The case of Oscar Pistorius, the Olympic runner who has been charged with the shooting murder of his girlfriend, Reeva Steenkamp, has shone a dispiriting light on everything from the horrendous rates of violence against women in South Africa to the media handling of Pistorius, a famous athlete, and Steenkamp, who was a model. But while this is a decidedly minor concern, I’ve found myself thinking about the gap between Pistorius’ legend and what appears to have been the reality of his domestic life alongside the decision by the executive board of the International Olympic Committee to recommend that wrestling be dropped from the games starting in 2020.
The official declaration that one of the foundational sports of the Olympic games doesn’t have enough interest from the public to justify its continued inclusion in the competition, and an accusation of murder against an athlete who transcended the loss of his legs to compete against the best runners without disabilities in the world, may not seem to have much in common. But collectively, they’re an illustration of the financial and commercial stake has in burnishing the reputation of someone like Pistorius.
Because the Olympics—and NBC, which owns the broadcast rights to the games in the United States—can’t trust that extremely large audiences follow many of the sports involved, and thus that they’ll develop rooting interests on the merits, they need something else to pull those viewers in, to help them decide which competitors they’ll back if there are multiple candidates on the American national team, and to help them identify which athletes they’ll root for if no Americans are available. Inspirational stories are the primary mechanism of doing this, and to a certain extent, the main product NBC is actually selling. It may be frustrating to some viewers that life stories and interviews with athletes take up so much broadcast time, and make it harder to broadcast competitions live. But without them, it’s hard to imagine that the ratings of the games would be so high, and thus so financially valuable.
The Olympics and its broadcast partners have a direct financial interest in Oscar Pistorius being an extraordinary young man who transcended the loss of his legs below the knee, rather than someone who had had the police visit his house on multiple occasions because of “domestic incidents.” They have an investment in the idea that competitive ice skaters are nice little girls, rather than women with ex-husbands who solicit assaults on their competitors—Olympic athletes have financial interests, rather than simply national honor, at stake, too.
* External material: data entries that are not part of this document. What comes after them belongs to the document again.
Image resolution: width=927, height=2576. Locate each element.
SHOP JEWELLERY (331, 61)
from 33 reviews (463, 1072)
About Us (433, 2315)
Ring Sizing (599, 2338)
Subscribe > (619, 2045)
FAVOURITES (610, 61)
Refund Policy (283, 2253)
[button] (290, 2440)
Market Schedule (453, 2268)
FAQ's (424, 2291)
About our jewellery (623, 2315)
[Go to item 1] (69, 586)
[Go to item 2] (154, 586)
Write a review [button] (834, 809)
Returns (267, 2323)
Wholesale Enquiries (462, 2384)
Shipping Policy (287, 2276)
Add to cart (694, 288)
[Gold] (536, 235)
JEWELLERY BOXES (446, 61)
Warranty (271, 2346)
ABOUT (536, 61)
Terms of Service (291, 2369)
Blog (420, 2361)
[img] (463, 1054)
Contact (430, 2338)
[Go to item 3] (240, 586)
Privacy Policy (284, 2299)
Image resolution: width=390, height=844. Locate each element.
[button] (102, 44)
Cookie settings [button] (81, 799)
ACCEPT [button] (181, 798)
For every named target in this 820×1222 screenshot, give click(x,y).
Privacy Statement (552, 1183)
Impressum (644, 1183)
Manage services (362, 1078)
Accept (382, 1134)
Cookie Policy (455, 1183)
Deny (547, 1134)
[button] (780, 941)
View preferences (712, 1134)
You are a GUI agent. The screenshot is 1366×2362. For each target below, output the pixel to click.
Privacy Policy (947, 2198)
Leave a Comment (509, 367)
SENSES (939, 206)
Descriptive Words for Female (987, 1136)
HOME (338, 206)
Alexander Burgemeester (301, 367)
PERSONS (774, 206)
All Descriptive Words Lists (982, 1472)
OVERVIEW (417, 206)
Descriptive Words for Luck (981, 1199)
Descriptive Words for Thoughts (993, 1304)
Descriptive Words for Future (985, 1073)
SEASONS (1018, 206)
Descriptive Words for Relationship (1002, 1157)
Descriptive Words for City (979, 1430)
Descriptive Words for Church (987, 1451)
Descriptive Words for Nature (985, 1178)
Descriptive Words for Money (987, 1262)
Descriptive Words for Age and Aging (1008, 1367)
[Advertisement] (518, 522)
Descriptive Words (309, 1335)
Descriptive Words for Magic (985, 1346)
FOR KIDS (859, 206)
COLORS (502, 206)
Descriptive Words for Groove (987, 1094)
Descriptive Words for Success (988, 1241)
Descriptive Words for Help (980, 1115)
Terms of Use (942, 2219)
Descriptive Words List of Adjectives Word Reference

Sometimes those interests mean that the Olympics get behind a useful story, championing someone like Gabby Douglas, and as a result, highlighting the whiteness of that sport, and bringing in new audiences for it. And sometimes it means obscuring what it means to live in some place like South Africa, and the extent to which overcoming some of the limitations his disability placed on him doesn’t mean that Pistorius was somehow exempt from participating in or becoming a victim of the violence, particularly the violence against women, that plague South Africa.
The Olympics were initially supposed to bring the world’s countries together. But it’s one thing to get the nations to set their differences aside and observe a truce, and another to use uniformly cheerful stories about adversity overcome to paper over the differences in where athletes come from, and even their own varied humanity. That anyone’s surprised that an Olympic athlete could end up charged in a domestic violence murder is a testament to the success NBC does in creating a uniform product, and to how deeply and easily we buy into it, over and over again.